> Work task
Check these statements against the forum thread below about a bloated betta. (a) The fish lives in a 1-gallon tank. (b) Hershey recommends 2–3 teaspoons of epsom salt per gallon. (c) Oldfishlady says a betta should never be given pea. For each one, answer yes or no and quote the words from the thread that decide it.

# Constipation help, please see pics!



## betta234 (Mar 16, 2011)

Does he look constipated or is it something else? He became bloated like this. I noticed it two weeks ago. Last week has been doing the pea treatment (one quarter pea in water once every day and a half) for a week, but doesn't look any better. Other than how it looks, it seems very healthy. It reacts to my finger, still will want to eat anything that comes across his path, very active, and swims all over the place (not floaty). I've started fasting him (today is the 2nd complete day). I just did a quick search and seems like people are against the pea method (even though everywhere else I googled suggested it). What should I do?

Some background:
It's been around for two years, 1 gallon tank with water changed every week, conditioner and temp around 70s. 

He looks like he is glowing because I had to use a flashlight at night to get better focused pictures. 

Thanks for all your help!


----------



## Hershey (Sep 28, 2012)

If the pea is not working, try epsom salt 1tsp per gallon, with a water change every day for 10-13 days. If that doesn't help, it could be a tumor.


----------



## cjz96 (Jun 10, 2012)

You should be changing his tank much more frequently in a one gallon. I suggest 2-3 tsp per gallon of epsom salts and warm water (80F). 100% water changes every day and check for poop. If he has had a movement, check and see what it looks like. Is he pineconing? I can't really tell from the pictures. I also suggest a tannin source: Naturally dried oak leaves. 10-20 per gallon. Steep until the water turns a weak tea color. I wouldn't feed him peas, for goldfish it's okay - not as good for bettas. You can use some daphnia and see if that clears his system. If not, the epsom salts should help.


----------



## betta234 (Mar 16, 2011)

I'll change the water tonight and take out the rocks so I can see the poop and see if he poops the next few days. Some questions:
1: I'm assuming no food during this time, right?
2: If I end up needing to use epsom salt, should I still use conditioner? Also, how long do I leave him in the salt bath?
3: Wow could it really be a tumor? 

Thanks!


----------



## Hershey (Sep 28, 2012)

1. You can probably feed him much lightly, but yes, try not to feed him.

2. Yes for the conditioner. c: What you do is, you pre-mix the salt with fresh tank water in a separate cup (so it doesn't burn the fish) then you pour the dissolved mixture back into the water. You can go this for 10-13 days (making sure you use new water each time, or it'll kill your fish!) and see what happens.

3. I'm not an expert on that, but you can ask Oldfishlady for more info.


----------



## sainthogan (Sep 27, 2012)

Peas can actually cause more problems than they solve, and can actually cause worse constipation.


----------



## Oldfishlady (Mar 1, 2010)

IMO/E-using small piece of pea on occasion for treatment is not harmful to a Betta. Its not recommend to use as a staple due to poor nutrient absorption in the short GI tract-but 1-2 times a week along with a staple high protein diet shouldn't cause any problems when you have a chronic constipation issue.

> Extracted material
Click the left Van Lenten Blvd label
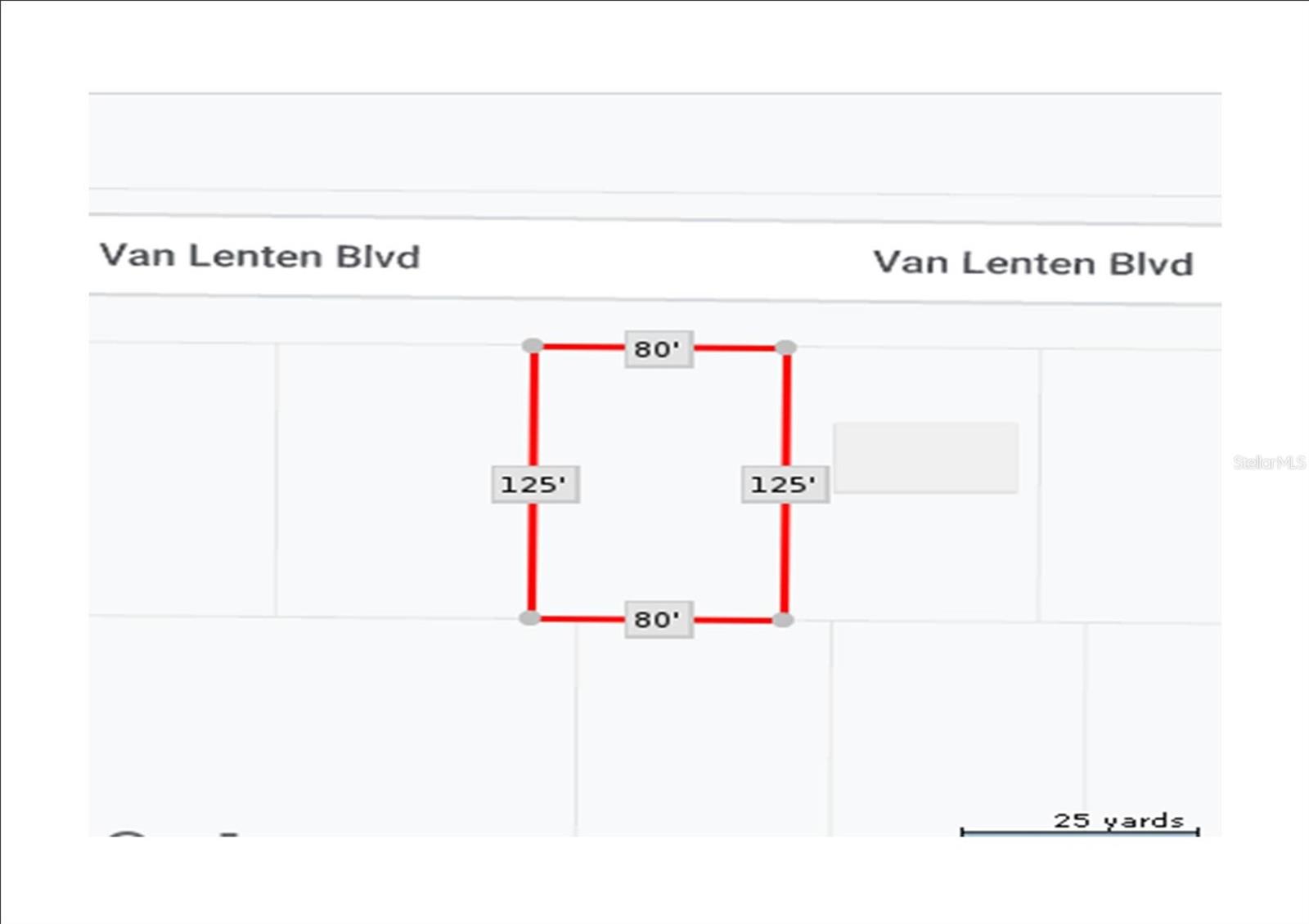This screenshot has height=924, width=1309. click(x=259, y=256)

==

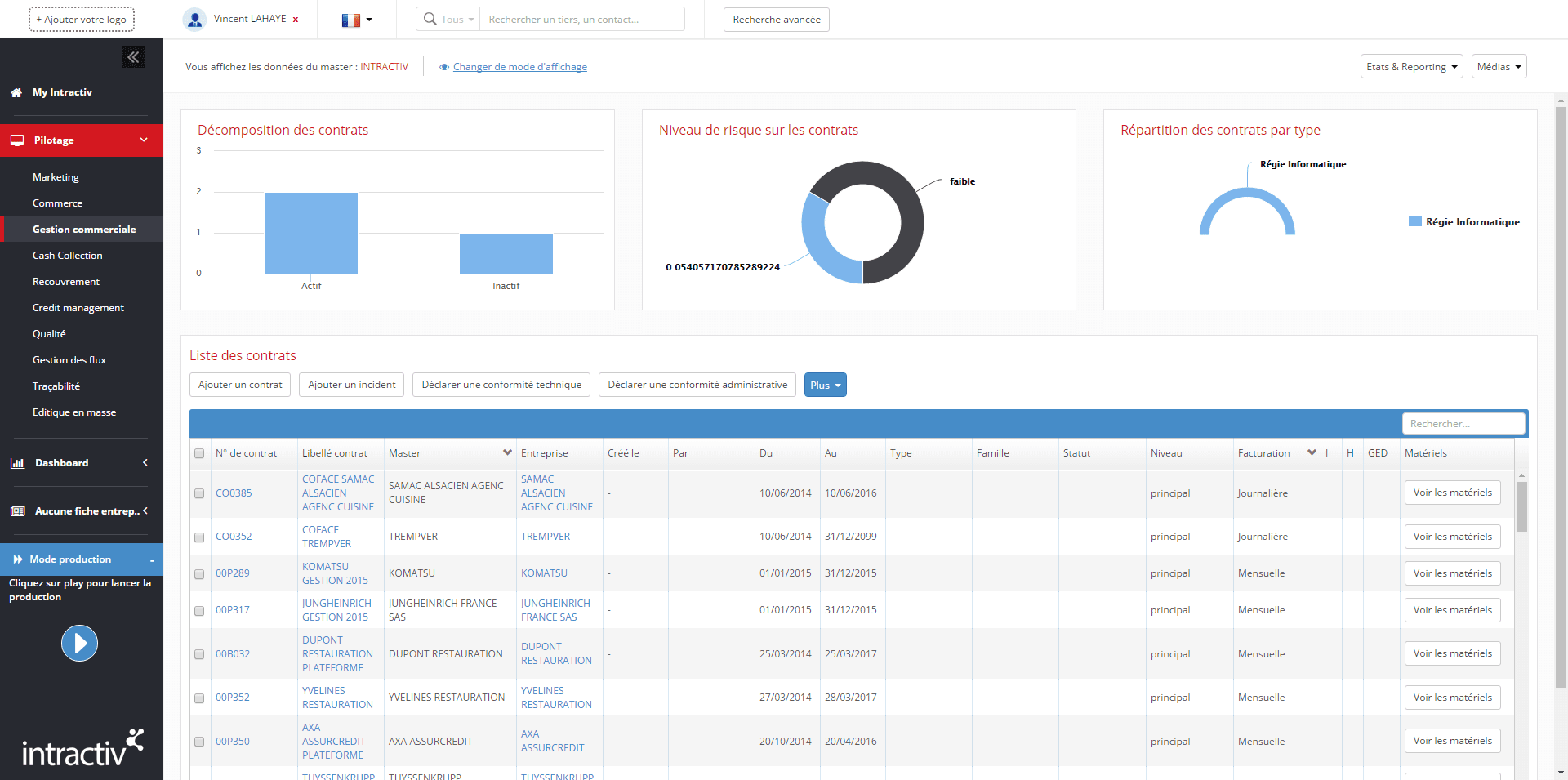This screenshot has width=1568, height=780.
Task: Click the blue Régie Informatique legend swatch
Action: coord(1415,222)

...

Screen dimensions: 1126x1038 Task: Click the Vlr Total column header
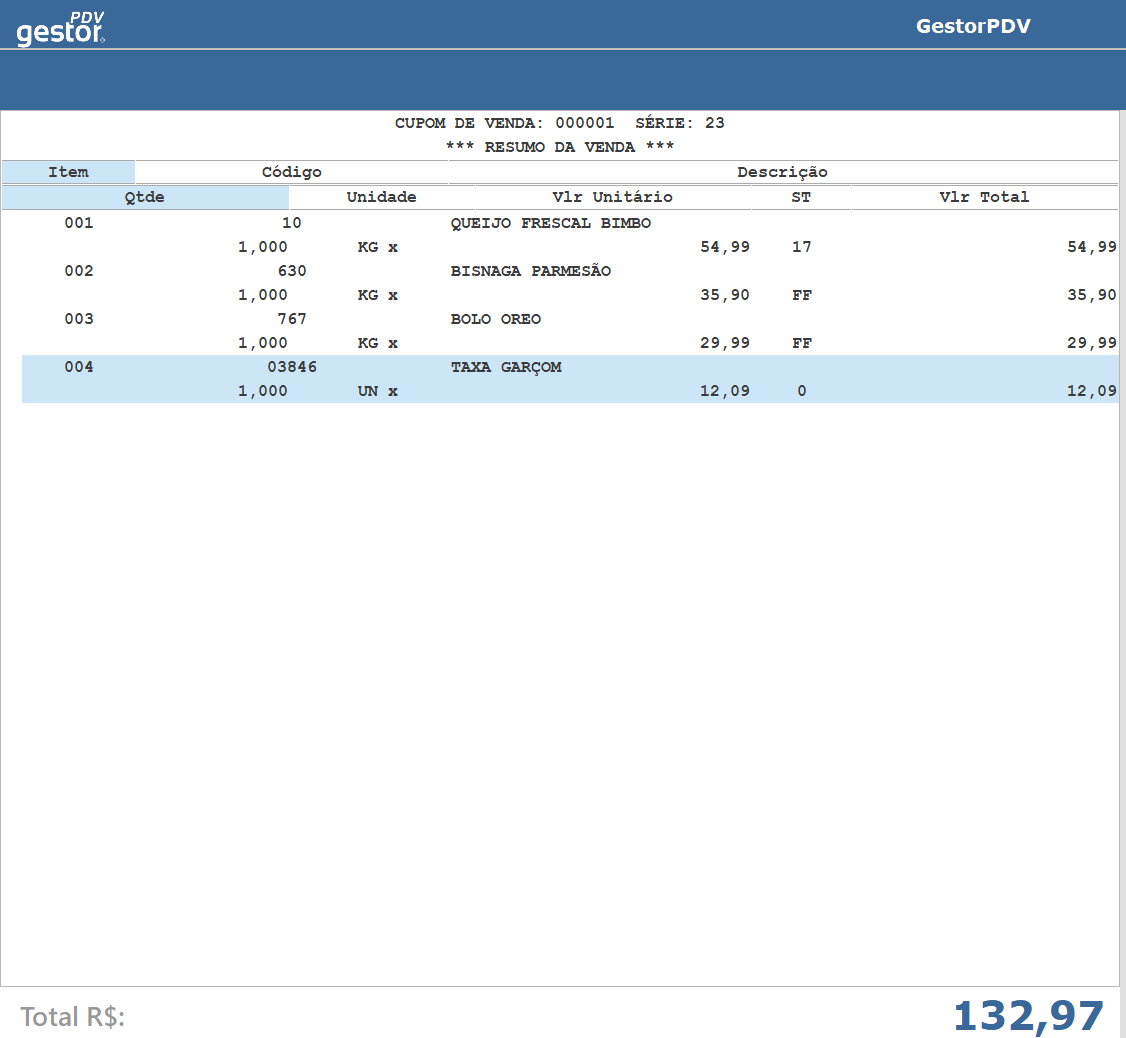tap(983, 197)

> Task output
(a) Yes: "1 gallon tank with water changed every week"
(b) No: "try epsom salt 1tsp per gallon"
(c) No: "using small piece of pea on occasion for treatment is not harmful to a Betta"